BILLINGS — For Ronan wrestler Noah Cheff, capturing the 132-pound Montana State wrestling title seemed like an elaborate dream far removed from a conscious state of reality.
Cheff just wanted to continue to participate in the sport that is interwoven in his family heritage to not only carry on the proud-honored family tradition of decades of excellence but also continue to be a part of the sport he has dedicated himself to for eleven years.
Prior to last season’s Divisionals, Cheff’s championship aspirations of becoming a four-time state Montana state wrestling champion and his desire be a part of the sport came to an abrupt halt when he suffered a sever concussion and seizures after wrestling up a weight class in a quad meet that included Florence, Big Fork, and Mission.
Cheff’s opponent from Bigfork committed what Cheff referred to as “an illegal move” when he pile drove Cheff’s head into the mat. This caused Cheff to suffer a severe concussion and seizures serious enough to not only hospitalize him for two and a half days but also was the catalyst for his parents contemplating his future involvement with the sport.
“I don’t remember hardly any of it and there is a video of the illegal move that he did,” Cheff said. “When we hit the mat all of his weight and my weight were placed on my head and my head was pile driven into the mat.”
As Cheff sat in his hospital room, his eventual reality of capturing the 132-pound Montana State wrestling title over Townsend’s Kameron Rauser in a 14-second pin Saturday at Rimrock Arena seemed more like a well orchestrated, semi-realistic script written by a Hollywood director.
At that point, Cheff just hoped to wrestle in any capacity.
“I guess it was kind of scary being in the hospital for two days and it was kind of a scary thought my career would be over,” Cheff said. “That is what made this year critical to wrestle at state. I was determined to come back. Ever since I was a little kid I was hoping to be a four-time (state champion) but being a three-timer would be super cool.”
Sparked by the incident, Cheff made his subtle return to the mat that went on without much fanfare starting at the Bob Owen Invitational this season in Polson.
“When I got back to Polson, it was nice to be back on the mat, relieving for sure that I was wrestling again, and that I was not done,” Cheff said. “I was super excited (to be on the mat) and it was a fun tournament. I didn’t place very well and ended up being an injury default because I didn’t drink enough water. I started cramping up and I defaulted (out of that tournament).”
Though Cheff said he was “happy” to be wrestling he also admitted that he desired more as the season progressed.
“I was having trouble in mid season right before our Western Montana Duals (in Ronan) when I started to click back to my old self before I had my accident and it was really nice,” Cheff said.
Cheff said he really started thinking about the possibility of a championship in the Western Montana Duals in Ronan.
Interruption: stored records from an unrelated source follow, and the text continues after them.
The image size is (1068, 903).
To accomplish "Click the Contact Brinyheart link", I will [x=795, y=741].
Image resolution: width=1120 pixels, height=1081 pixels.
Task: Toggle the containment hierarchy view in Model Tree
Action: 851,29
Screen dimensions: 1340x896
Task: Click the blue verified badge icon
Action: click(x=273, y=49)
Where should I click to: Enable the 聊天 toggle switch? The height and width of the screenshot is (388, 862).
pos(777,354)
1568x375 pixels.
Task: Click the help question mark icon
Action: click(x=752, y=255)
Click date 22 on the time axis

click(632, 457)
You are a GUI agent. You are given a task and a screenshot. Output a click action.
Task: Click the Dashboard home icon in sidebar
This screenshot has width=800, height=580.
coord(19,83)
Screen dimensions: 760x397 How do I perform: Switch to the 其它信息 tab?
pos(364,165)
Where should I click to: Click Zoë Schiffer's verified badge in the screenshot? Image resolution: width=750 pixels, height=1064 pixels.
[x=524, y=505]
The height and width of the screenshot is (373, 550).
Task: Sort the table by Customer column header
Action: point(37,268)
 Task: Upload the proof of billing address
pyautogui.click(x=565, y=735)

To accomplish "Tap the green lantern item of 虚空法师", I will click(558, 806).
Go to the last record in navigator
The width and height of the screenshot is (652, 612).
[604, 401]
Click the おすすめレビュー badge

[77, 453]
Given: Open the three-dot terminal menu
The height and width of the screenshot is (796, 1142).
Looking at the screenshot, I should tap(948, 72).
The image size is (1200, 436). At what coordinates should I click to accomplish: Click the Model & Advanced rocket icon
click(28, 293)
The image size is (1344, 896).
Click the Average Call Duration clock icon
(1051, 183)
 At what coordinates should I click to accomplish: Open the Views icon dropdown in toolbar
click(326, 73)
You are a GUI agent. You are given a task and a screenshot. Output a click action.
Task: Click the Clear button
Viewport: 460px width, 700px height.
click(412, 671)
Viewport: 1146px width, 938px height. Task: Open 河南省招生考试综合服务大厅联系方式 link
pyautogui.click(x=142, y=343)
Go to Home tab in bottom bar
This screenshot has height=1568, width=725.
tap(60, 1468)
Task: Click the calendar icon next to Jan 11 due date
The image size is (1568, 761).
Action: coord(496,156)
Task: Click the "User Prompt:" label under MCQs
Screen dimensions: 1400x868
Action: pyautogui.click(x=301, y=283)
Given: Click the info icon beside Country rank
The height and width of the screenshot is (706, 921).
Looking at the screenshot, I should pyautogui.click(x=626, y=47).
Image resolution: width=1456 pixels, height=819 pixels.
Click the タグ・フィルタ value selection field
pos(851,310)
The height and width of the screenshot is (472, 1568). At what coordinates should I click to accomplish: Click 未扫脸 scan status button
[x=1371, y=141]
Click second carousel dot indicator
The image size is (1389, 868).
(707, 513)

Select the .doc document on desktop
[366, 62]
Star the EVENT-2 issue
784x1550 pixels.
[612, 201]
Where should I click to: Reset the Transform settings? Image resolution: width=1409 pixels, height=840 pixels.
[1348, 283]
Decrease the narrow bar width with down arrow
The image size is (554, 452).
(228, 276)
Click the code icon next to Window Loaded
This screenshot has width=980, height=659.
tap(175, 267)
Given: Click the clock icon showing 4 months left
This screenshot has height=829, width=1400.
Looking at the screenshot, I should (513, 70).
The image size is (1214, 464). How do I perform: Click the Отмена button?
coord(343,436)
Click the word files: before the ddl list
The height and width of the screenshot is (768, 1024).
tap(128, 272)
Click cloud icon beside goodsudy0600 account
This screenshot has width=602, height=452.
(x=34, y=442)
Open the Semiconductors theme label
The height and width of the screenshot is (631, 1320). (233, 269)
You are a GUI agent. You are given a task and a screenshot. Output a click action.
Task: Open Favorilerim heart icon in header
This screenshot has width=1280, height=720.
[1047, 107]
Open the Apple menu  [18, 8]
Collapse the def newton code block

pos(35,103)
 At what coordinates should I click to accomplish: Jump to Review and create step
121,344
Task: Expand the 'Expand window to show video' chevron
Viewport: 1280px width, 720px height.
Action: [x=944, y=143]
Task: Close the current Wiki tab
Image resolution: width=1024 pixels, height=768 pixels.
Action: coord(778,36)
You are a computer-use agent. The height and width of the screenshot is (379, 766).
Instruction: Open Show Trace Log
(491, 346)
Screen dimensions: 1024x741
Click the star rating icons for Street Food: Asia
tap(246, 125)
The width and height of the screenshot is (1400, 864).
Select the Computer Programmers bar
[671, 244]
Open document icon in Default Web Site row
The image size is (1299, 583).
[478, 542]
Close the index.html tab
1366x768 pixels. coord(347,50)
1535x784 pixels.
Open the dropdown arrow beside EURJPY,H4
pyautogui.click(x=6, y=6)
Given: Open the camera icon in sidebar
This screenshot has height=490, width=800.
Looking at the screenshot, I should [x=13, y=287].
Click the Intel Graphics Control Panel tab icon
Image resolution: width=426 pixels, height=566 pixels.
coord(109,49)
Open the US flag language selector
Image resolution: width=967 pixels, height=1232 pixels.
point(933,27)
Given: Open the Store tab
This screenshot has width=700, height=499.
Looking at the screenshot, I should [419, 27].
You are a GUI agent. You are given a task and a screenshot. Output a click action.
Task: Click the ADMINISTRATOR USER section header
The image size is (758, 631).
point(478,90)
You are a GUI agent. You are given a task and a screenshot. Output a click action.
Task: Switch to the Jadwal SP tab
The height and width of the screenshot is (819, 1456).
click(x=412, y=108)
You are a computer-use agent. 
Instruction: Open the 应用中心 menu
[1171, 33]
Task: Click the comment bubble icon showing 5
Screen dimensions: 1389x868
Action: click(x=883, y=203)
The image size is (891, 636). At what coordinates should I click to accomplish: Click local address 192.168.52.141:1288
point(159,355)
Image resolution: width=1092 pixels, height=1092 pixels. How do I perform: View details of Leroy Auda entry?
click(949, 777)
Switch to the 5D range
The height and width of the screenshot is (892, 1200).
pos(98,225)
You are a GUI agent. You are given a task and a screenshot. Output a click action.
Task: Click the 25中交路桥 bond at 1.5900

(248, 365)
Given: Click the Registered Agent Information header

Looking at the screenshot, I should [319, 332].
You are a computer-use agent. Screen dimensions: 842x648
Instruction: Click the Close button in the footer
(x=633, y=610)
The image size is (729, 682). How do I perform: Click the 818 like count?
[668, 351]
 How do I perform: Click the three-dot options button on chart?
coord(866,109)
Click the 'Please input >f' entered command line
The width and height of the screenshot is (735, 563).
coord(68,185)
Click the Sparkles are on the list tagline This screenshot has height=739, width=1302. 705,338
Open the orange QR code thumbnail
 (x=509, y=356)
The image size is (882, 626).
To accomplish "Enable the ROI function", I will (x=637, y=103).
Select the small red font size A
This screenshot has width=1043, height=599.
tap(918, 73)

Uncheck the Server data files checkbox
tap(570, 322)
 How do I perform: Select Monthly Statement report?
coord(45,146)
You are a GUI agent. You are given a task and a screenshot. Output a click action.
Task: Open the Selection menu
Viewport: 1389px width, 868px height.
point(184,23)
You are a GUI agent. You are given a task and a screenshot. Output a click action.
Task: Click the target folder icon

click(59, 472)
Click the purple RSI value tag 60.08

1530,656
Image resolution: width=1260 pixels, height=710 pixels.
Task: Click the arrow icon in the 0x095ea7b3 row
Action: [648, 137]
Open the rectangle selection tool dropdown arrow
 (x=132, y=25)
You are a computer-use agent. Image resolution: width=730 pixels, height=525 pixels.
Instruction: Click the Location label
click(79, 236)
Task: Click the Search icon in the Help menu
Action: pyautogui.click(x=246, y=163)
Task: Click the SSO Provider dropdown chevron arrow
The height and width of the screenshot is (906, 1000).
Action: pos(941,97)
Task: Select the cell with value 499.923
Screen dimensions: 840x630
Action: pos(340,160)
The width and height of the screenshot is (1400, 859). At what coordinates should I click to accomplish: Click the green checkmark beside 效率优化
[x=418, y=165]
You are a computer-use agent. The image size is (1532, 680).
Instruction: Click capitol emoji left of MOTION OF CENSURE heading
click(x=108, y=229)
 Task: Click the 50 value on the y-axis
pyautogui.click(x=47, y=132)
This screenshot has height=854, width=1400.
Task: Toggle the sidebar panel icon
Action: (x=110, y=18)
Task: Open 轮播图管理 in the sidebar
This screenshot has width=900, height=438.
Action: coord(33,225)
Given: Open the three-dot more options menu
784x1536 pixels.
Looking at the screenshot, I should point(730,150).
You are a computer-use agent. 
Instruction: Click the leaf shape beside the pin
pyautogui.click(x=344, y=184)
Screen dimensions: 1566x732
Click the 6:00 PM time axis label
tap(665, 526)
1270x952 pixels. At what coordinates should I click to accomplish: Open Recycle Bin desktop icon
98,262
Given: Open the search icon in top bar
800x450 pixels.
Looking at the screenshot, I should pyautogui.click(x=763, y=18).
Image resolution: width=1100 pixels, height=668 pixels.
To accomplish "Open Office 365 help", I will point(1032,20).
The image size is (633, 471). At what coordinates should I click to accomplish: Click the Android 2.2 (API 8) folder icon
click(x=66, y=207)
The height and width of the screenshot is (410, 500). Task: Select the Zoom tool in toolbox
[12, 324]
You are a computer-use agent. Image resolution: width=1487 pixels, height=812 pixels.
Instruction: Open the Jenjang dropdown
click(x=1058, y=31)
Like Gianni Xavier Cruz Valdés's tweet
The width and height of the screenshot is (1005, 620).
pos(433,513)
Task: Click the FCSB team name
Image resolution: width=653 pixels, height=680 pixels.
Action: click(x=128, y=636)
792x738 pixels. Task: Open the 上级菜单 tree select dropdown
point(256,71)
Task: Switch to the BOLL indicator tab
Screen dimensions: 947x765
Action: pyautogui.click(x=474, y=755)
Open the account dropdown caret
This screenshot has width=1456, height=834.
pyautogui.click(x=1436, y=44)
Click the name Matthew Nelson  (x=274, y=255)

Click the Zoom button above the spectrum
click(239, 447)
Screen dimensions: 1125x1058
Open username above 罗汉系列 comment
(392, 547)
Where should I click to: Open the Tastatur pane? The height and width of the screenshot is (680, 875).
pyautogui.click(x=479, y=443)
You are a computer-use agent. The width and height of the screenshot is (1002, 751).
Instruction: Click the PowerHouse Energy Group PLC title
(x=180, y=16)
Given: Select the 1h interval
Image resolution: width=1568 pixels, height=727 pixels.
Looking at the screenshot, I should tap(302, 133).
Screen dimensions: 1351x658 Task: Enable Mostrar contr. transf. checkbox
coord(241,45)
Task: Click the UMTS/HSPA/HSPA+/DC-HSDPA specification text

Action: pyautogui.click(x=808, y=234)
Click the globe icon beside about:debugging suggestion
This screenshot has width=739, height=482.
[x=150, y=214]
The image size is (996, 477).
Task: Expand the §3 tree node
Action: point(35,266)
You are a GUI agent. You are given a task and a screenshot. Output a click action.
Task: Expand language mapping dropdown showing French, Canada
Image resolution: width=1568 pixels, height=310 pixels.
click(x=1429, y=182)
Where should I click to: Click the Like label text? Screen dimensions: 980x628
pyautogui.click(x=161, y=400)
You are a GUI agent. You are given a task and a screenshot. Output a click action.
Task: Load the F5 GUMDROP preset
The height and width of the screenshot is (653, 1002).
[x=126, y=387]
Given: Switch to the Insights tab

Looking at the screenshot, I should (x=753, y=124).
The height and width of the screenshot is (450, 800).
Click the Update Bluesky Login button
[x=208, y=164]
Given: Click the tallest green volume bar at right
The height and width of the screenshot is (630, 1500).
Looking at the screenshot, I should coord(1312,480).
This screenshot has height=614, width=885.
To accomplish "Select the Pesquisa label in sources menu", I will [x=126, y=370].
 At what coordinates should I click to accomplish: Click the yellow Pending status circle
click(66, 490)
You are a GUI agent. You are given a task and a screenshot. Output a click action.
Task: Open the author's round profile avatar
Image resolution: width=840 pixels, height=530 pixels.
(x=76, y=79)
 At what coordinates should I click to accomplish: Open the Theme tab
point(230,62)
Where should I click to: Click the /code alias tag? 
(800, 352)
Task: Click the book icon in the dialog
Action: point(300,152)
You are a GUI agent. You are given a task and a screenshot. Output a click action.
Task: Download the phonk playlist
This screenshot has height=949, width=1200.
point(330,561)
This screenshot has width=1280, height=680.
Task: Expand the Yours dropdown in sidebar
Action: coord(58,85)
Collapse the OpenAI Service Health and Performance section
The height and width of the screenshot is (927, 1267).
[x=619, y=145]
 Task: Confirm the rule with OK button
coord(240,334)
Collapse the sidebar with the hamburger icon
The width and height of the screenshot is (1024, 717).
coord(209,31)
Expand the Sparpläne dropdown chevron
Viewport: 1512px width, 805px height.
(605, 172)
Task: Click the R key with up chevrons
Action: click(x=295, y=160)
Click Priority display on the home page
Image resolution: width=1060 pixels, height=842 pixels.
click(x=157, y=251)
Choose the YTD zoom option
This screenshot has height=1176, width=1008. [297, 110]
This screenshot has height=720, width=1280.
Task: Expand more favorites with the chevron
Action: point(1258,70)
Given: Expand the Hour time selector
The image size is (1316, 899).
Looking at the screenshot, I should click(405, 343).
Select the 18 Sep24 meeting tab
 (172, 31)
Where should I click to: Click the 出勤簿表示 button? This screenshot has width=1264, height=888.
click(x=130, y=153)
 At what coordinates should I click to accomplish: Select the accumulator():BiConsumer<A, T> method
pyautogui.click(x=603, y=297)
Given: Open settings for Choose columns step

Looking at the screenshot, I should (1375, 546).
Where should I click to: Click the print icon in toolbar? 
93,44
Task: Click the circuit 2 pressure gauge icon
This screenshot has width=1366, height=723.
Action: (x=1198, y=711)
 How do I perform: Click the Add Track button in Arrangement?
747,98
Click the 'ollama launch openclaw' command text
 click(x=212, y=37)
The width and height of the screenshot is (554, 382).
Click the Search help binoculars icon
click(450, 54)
“I actually pinned Rauser in the second round of the Montana Duals,” Cheff said. “I was expecting Quinn Whitmus because he beat him 12-4 in the decision and I was expecting a match at state. I pretty much pinned him in the second round. When I pinned Rauser, I realized he didn’t fight back. He didn’t fight back in the finals either. I was really surprised by that because if I were in that position, I would be fighting to death to get out of it.”
Cheff said he developed his confidence in the Divisional round last week at Arlee High School.
“I went on, had some other tournaments, won my decision, and got the quick pin award at the Divisional tournament,” Cheff said. “I realized at the beginning of the state tournament that everyone is tough and you can’t overlook anyone.”
Cheff credited his coaches James Muir and his father for instilling the mentality to be successful in the tournament.
“That 14 seconds was the fastest match in the finals and that was obviously unexpected going into the finals,” Muir said. “When you are in the finals, you are expecting a dog fight. You are ready to go three rounds and have to really earn it.”
Muir said he knew Cheff had settled the issue quickly.
“Noah just went out there, shot a double leg and defended the position where Noah is comfortable,” Muir said. “He threw his hips in, did a hip toss, put the kid on his back and knocked the wind out of him. He didn’t give a whole lot of fight on his back and it was over. That was an extremely exciting moment for his family and the coaching staff, that is for sure.”
Adding to the exclamation point of the victory was the fact that Cheff captured the title on his brother Happy Cheff’s 18th birthday.
“He just barnstormed through the state tournament,” Mission-Charlo Coach Lyle Cronk said.
Noah Cheff said he learned a lot about wrestling by watching his cousins Micky and Toby Cheff.
“I saw Micky recently, and they congratulated me and told me ‘good job,’” Cheff said. “It’s kind of like with Micky and Toby, we’ve won state and it’s like a brotherhood to a certain extent. It’s kind of unreal. When I was little Micky and Toby won multiple state champions and were both two-timers.”
Chef discussed his pride in his family tradition.
“It kind of puts a lot of pressure on you and it kind of doesn’t,” Cheff said. “You know you have the talent and background in this sport. I like having the heritage of wrestling because in my opinion, wrestling is the greatest sport and being a state champ is a dream come true.”